▶ Work request: The records shown below are to be repeated exactly and completely.
▬▬▬▬▬▬▬▬▬▬
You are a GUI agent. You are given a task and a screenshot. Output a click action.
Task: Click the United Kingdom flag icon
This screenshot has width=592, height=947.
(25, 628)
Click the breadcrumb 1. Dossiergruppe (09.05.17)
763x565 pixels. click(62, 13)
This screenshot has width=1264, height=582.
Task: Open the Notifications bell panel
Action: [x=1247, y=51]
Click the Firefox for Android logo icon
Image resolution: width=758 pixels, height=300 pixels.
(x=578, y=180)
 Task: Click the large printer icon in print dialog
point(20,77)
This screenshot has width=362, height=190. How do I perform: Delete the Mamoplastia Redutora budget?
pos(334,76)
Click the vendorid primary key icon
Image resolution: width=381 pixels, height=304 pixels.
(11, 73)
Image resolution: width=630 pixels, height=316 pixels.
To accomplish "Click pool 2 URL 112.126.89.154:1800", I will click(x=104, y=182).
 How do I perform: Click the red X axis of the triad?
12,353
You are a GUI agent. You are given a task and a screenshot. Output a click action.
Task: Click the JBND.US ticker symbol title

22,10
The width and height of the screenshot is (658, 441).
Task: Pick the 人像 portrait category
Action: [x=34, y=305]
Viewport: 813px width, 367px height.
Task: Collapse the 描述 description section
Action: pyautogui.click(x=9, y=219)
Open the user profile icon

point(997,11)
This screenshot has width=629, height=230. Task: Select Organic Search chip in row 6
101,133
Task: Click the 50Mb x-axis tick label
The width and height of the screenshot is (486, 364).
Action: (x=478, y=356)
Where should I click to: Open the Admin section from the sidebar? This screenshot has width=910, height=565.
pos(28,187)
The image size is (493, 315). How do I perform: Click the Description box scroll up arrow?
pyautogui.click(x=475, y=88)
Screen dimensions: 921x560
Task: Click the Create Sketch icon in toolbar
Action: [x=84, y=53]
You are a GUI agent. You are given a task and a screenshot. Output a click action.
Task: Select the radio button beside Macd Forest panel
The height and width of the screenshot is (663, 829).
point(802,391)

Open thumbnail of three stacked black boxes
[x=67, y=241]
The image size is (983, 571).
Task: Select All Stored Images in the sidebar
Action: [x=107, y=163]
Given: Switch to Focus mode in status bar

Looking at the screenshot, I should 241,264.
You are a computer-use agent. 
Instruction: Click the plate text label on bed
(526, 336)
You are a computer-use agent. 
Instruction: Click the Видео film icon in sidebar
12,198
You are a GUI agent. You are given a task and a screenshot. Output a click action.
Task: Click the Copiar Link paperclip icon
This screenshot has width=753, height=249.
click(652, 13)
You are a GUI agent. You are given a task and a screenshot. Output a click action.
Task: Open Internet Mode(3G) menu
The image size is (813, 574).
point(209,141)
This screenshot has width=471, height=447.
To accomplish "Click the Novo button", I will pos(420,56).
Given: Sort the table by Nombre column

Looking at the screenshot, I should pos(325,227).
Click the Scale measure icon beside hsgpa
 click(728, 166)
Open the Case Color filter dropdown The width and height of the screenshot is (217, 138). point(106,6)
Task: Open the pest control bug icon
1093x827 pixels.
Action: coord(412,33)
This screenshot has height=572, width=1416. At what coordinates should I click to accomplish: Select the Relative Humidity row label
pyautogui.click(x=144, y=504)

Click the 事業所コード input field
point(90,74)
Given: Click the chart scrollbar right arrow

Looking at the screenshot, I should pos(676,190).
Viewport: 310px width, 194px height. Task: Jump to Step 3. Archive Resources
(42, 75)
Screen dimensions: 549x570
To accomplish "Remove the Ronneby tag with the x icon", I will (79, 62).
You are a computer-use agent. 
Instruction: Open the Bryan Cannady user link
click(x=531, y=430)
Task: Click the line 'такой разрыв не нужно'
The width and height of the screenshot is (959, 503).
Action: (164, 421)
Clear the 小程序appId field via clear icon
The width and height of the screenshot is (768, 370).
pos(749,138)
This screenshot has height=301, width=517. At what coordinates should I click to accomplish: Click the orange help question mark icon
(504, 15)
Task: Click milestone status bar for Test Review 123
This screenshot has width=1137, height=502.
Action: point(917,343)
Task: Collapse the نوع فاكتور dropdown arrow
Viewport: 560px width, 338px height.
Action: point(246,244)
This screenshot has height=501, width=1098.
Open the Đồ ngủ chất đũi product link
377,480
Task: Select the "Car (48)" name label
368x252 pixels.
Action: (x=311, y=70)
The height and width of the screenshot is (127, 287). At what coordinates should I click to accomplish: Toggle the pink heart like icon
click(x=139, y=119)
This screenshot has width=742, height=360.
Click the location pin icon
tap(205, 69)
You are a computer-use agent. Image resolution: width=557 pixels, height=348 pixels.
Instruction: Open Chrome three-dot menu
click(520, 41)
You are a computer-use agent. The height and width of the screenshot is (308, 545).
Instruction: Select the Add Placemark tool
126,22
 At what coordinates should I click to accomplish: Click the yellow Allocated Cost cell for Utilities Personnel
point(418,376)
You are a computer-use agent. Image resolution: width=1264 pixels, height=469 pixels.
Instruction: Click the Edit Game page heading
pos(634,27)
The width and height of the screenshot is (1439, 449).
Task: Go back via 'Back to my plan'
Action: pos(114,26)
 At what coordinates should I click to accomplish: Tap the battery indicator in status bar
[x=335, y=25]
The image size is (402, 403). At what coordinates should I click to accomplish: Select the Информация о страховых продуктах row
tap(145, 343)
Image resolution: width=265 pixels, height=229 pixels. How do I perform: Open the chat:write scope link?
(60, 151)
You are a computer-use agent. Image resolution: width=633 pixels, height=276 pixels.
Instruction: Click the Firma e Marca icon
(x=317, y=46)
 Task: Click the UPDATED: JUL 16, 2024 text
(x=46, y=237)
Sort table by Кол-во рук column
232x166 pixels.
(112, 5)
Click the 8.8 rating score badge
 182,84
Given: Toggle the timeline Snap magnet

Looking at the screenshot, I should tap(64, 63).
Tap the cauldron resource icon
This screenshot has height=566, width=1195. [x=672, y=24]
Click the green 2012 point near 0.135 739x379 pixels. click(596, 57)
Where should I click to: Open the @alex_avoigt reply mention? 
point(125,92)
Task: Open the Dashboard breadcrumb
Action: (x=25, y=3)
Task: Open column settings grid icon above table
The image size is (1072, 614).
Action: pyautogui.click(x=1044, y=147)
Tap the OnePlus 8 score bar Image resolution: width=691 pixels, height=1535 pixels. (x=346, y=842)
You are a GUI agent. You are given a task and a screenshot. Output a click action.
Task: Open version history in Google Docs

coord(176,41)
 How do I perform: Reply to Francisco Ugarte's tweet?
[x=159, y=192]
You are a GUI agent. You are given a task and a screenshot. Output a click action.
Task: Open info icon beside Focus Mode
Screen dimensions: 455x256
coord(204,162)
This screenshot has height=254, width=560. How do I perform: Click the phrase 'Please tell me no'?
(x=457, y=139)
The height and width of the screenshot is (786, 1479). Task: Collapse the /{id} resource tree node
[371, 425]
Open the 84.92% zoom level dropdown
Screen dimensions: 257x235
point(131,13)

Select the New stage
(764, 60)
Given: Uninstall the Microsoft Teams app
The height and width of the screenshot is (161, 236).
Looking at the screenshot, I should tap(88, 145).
▬▬▬▬▬▬▬▬▬▬
▶ Output for this task:
You are a GUI agent. You are given a task and a screenshot. Output a click action.
Task: Click the United Kingdom flag icon
This screenshot has width=592, height=947.
(25, 628)
Click the breadcrumb 1. Dossiergruppe (09.05.17)
763x565 pixels. click(62, 13)
This screenshot has width=1264, height=582.
Task: Open the Notifications bell panel
Action: [x=1247, y=51]
Click the Firefox for Android logo icon
Image resolution: width=758 pixels, height=300 pixels.
(x=578, y=180)
 Task: Click the large printer icon in print dialog
point(20,77)
This screenshot has width=362, height=190. How do I perform: Delete the Mamoplastia Redutora budget?
pos(334,76)
Click the vendorid primary key icon
Image resolution: width=381 pixels, height=304 pixels.
(11, 73)
Image resolution: width=630 pixels, height=316 pixels.
To accomplish "Click pool 2 URL 112.126.89.154:1800", I will click(x=104, y=182).
 How do I perform: Click the red X axis of the triad?
12,353
You are a GUI agent. You are given a task and a screenshot. Output a click action.
Task: Click the JBND.US ticker symbol title

22,10
The width and height of the screenshot is (658, 441).
Task: Pick the 人像 portrait category
Action: [x=34, y=305]
Viewport: 813px width, 367px height.
Task: Collapse the 描述 description section
Action: pyautogui.click(x=9, y=219)
Open the user profile icon

point(997,11)
This screenshot has width=629, height=230. Task: Select Organic Search chip in row 6
101,133
Task: Click the 50Mb x-axis tick label
The width and height of the screenshot is (486, 364).
Action: (x=478, y=356)
Where should I click to: Open the Admin section from the sidebar? This screenshot has width=910, height=565.
pos(28,187)
The image size is (493, 315). How do I perform: Click the Description box scroll up arrow?
pyautogui.click(x=475, y=88)
Screen dimensions: 921x560
Task: Click the Create Sketch icon in toolbar
Action: [x=84, y=53]
You are a GUI agent. You are given a task and a screenshot. Output a click action.
Task: Select the radio button beside Macd Forest panel
The height and width of the screenshot is (663, 829).
point(802,391)

Open thumbnail of three stacked black boxes
[x=67, y=241]
The image size is (983, 571).
Task: Select All Stored Images in the sidebar
Action: [x=107, y=163]
Given: Switch to Focus mode in status bar

Looking at the screenshot, I should 241,264.
You are a computer-use agent. 
Instruction: Click the plate text label on bed
(526, 336)
You are a computer-use agent. 
Instruction: Click the Видео film icon in sidebar
12,198
You are a GUI agent. You are given a task and a screenshot. Output a click action.
Task: Click the Copiar Link paperclip icon
This screenshot has width=753, height=249.
click(652, 13)
You are a GUI agent. You are given a task and a screenshot. Output a click action.
Task: Open Internet Mode(3G) menu
The image size is (813, 574).
point(209,141)
This screenshot has width=471, height=447.
To accomplish "Click the Novo button", I will pos(420,56).
Given: Sort the table by Nombre column

Looking at the screenshot, I should pos(325,227).
Click the Scale measure icon beside hsgpa
 click(728, 166)
Open the Case Color filter dropdown The width and height of the screenshot is (217, 138). point(106,6)
Task: Open the pest control bug icon
1093x827 pixels.
Action: coord(412,33)
This screenshot has height=572, width=1416. At what coordinates should I click to accomplish: Select the Relative Humidity row label
pyautogui.click(x=144, y=504)

Click the 事業所コード input field
point(90,74)
Given: Click the chart scrollbar right arrow

Looking at the screenshot, I should pos(676,190).
Viewport: 310px width, 194px height. Task: Jump to Step 3. Archive Resources
(42, 75)
Screen dimensions: 549x570
To accomplish "Remove the Ronneby tag with the x icon", I will (79, 62).
You are a computer-use agent. 
Instruction: Open the Bryan Cannady user link
click(x=531, y=430)
Task: Click the line 'такой разрыв не нужно'
The width and height of the screenshot is (959, 503).
Action: (164, 421)
Clear the 小程序appId field via clear icon
The width and height of the screenshot is (768, 370).
pos(749,138)
This screenshot has height=301, width=517. At what coordinates should I click to accomplish: Click the orange help question mark icon
(504, 15)
Task: Click milestone status bar for Test Review 123
This screenshot has width=1137, height=502.
Action: point(917,343)
Task: Collapse the نوع فاكتور dropdown arrow
Viewport: 560px width, 338px height.
Action: point(246,244)
This screenshot has height=501, width=1098.
Open the Đồ ngủ chất đũi product link
377,480
Task: Select the "Car (48)" name label
368x252 pixels.
Action: (x=311, y=70)
The height and width of the screenshot is (127, 287). At what coordinates should I click to accomplish: Toggle the pink heart like icon
click(x=139, y=119)
This screenshot has width=742, height=360.
Click the location pin icon
tap(205, 69)
You are a computer-use agent. Image resolution: width=557 pixels, height=348 pixels.
Instruction: Open Chrome three-dot menu
click(520, 41)
You are a computer-use agent. The height and width of the screenshot is (308, 545).
Instruction: Select the Add Placemark tool
126,22
 At what coordinates should I click to accomplish: Click the yellow Allocated Cost cell for Utilities Personnel
point(418,376)
You are a computer-use agent. Image resolution: width=1264 pixels, height=469 pixels.
Instruction: Click the Edit Game page heading
pos(634,27)
The width and height of the screenshot is (1439, 449).
Task: Go back via 'Back to my plan'
Action: pos(114,26)
 At what coordinates should I click to accomplish: Tap the battery indicator in status bar
[x=335, y=25]
The image size is (402, 403). At what coordinates should I click to accomplish: Select the Информация о страховых продуктах row
tap(145, 343)
Image resolution: width=265 pixels, height=229 pixels. How do I perform: Open the chat:write scope link?
(60, 151)
You are a computer-use agent. Image resolution: width=633 pixels, height=276 pixels.
Instruction: Click the Firma e Marca icon
(x=317, y=46)
 Task: Click the UPDATED: JUL 16, 2024 text
(x=46, y=237)
Sort table by Кол-во рук column
232x166 pixels.
(112, 5)
Click the 8.8 rating score badge
 182,84
Given: Toggle the timeline Snap magnet

Looking at the screenshot, I should tap(64, 63).
Tap the cauldron resource icon
This screenshot has height=566, width=1195. [x=672, y=24]
Click the green 2012 point near 0.135 739x379 pixels. click(596, 57)
Where should I click to: Open the @alex_avoigt reply mention? 
point(125,92)
Task: Open the Dashboard breadcrumb
Action: (x=25, y=3)
Task: Open column settings grid icon above table
The image size is (1072, 614).
Action: pyautogui.click(x=1044, y=147)
Tap the OnePlus 8 score bar Image resolution: width=691 pixels, height=1535 pixels. (x=346, y=842)
You are a GUI agent. You are given a task and a screenshot. Output a click action.
Task: Open version history in Google Docs

coord(176,41)
 How do I perform: Reply to Francisco Ugarte's tweet?
[x=159, y=192]
You are a GUI agent. You are given a task and a screenshot. Output a click action.
Task: Open info icon beside Focus Mode
Screen dimensions: 455x256
coord(204,162)
This screenshot has height=254, width=560. How do I perform: Click the phrase 'Please tell me no'?
(x=457, y=139)
The height and width of the screenshot is (786, 1479). Task: Collapse the /{id} resource tree node
[371, 425]
Open the 84.92% zoom level dropdown
Screen dimensions: 257x235
point(131,13)

Select the New stage
(764, 60)
Given: Uninstall the Microsoft Teams app
The height and width of the screenshot is (161, 236).
Looking at the screenshot, I should tap(88, 145).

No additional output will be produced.